--- START OF Passage ---

To have hope for the future is a daily struggle in light of the violence and devastation we see our Earth being pummelled with... but again, it is by our own hand that all of this horror is occurring. So does reason not tell us that that which can be perpetrated by evil, can be undone by good? That which spawned hatred, can also spawn love? That which perpetrates war can also perpetrate peace?
The overriding fact regarding the solution to reversing all of the devastation we see on our planet today environmentally comes down to us making moral choices to reverse the damage done. The question is, is that even possible now? And if so, are we in time? Will the kneejerk reactions of human nature that govern emotion over reason and morality continue to stand in the way of us ever truly evolving to the kind of species we were meant to be?
For even though we have everything we need to feed all of our people, tend to all of our sick, and heal the hearts of all of our people, we chose to allow the resources that aid their sustanence to be manipulated by those with selfish motivations as the horror continues to intensify all around us. From the earliest spaces in time to present day, man has done the same in reaction to crises...taking resources by force by whatever means possible to exploit the poor, the weak, the sick, and all who are deemed unworthy of sharing in the beautiful bounties of this planet put here for all of us.

--- END OF Passage ---
--- START OF Information supplied ---

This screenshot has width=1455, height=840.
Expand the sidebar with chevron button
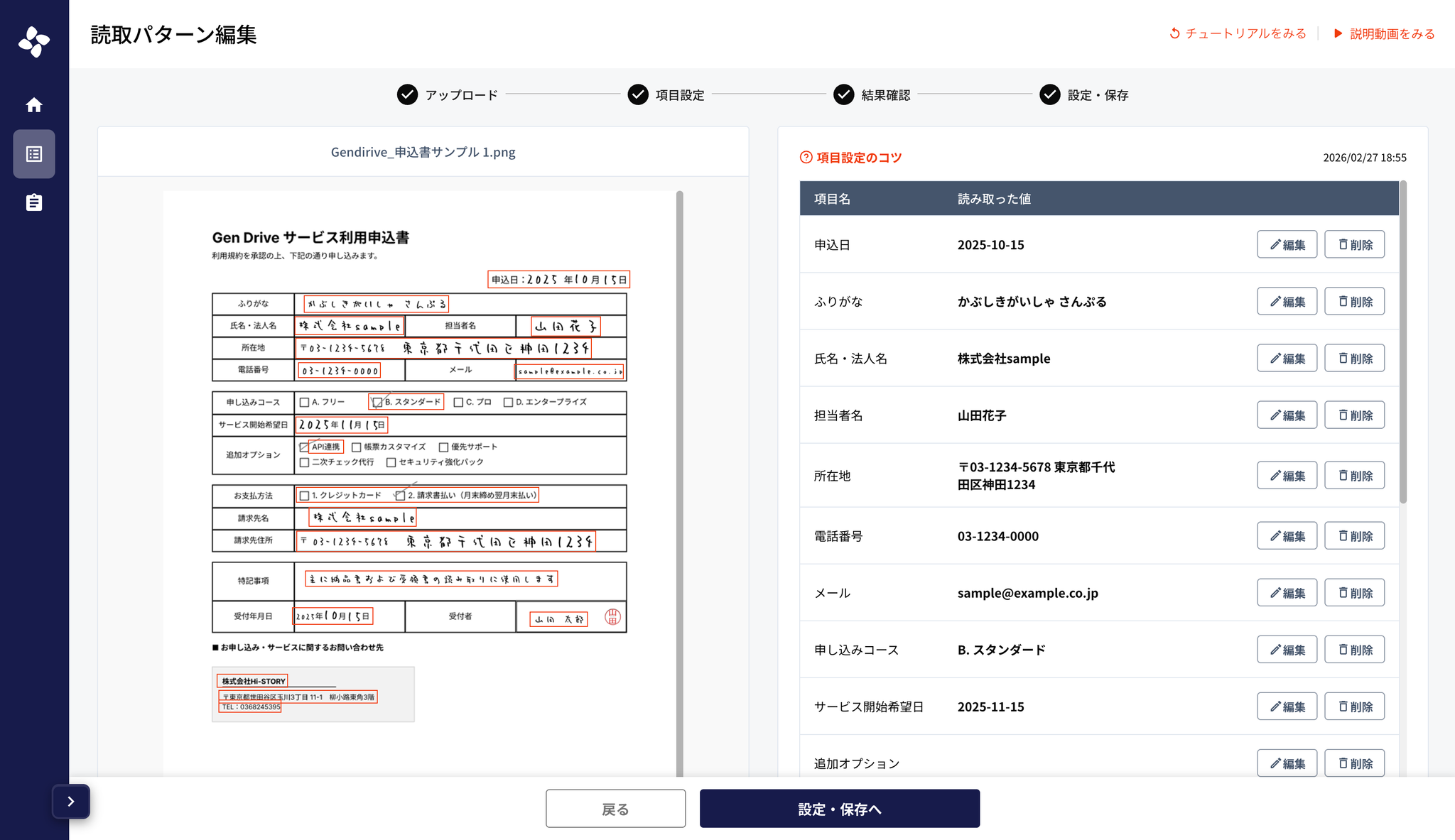71,802
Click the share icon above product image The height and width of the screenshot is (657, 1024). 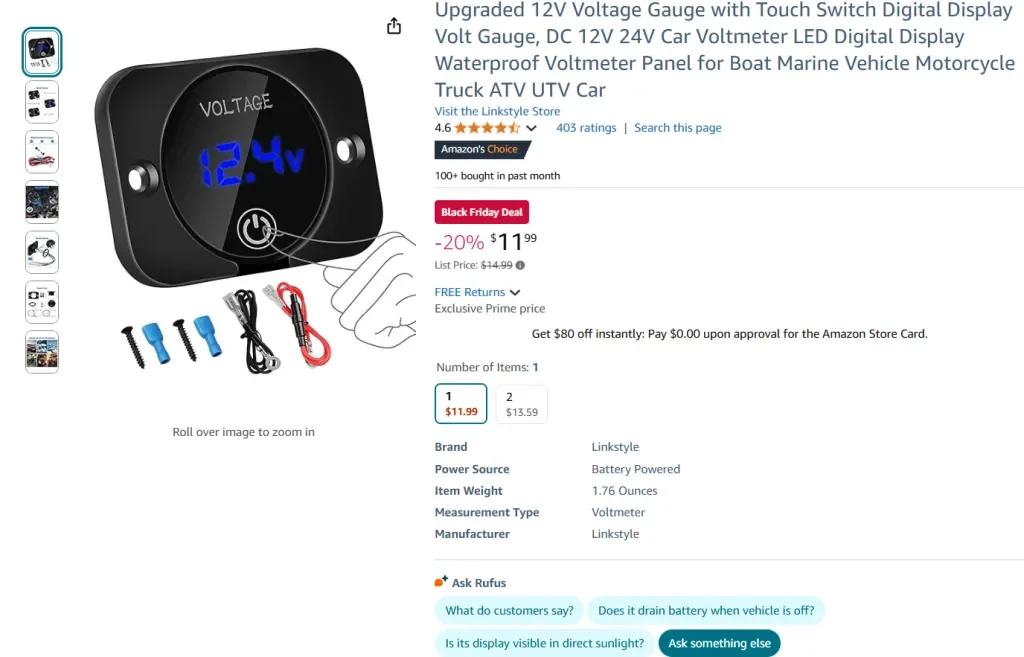(x=394, y=26)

--- END OF Information supplied ---

**What to work on**
Can you set down the part of the passage on hope and moral choice from "To have hope" up to and including "also perpetrate peace?", word for word?

**Reply to the task**
To have hope for the future is a daily struggle in light of the violence and devastation we see our Earth being pummelled with... but again, it is by our own hand that all of this horror is occurring. So does reason not tell us that that which can be perpetrated by evil, can be undone by good? That which spawned hatred, can also spawn love? That which perpetrates war can also perpetrate peace?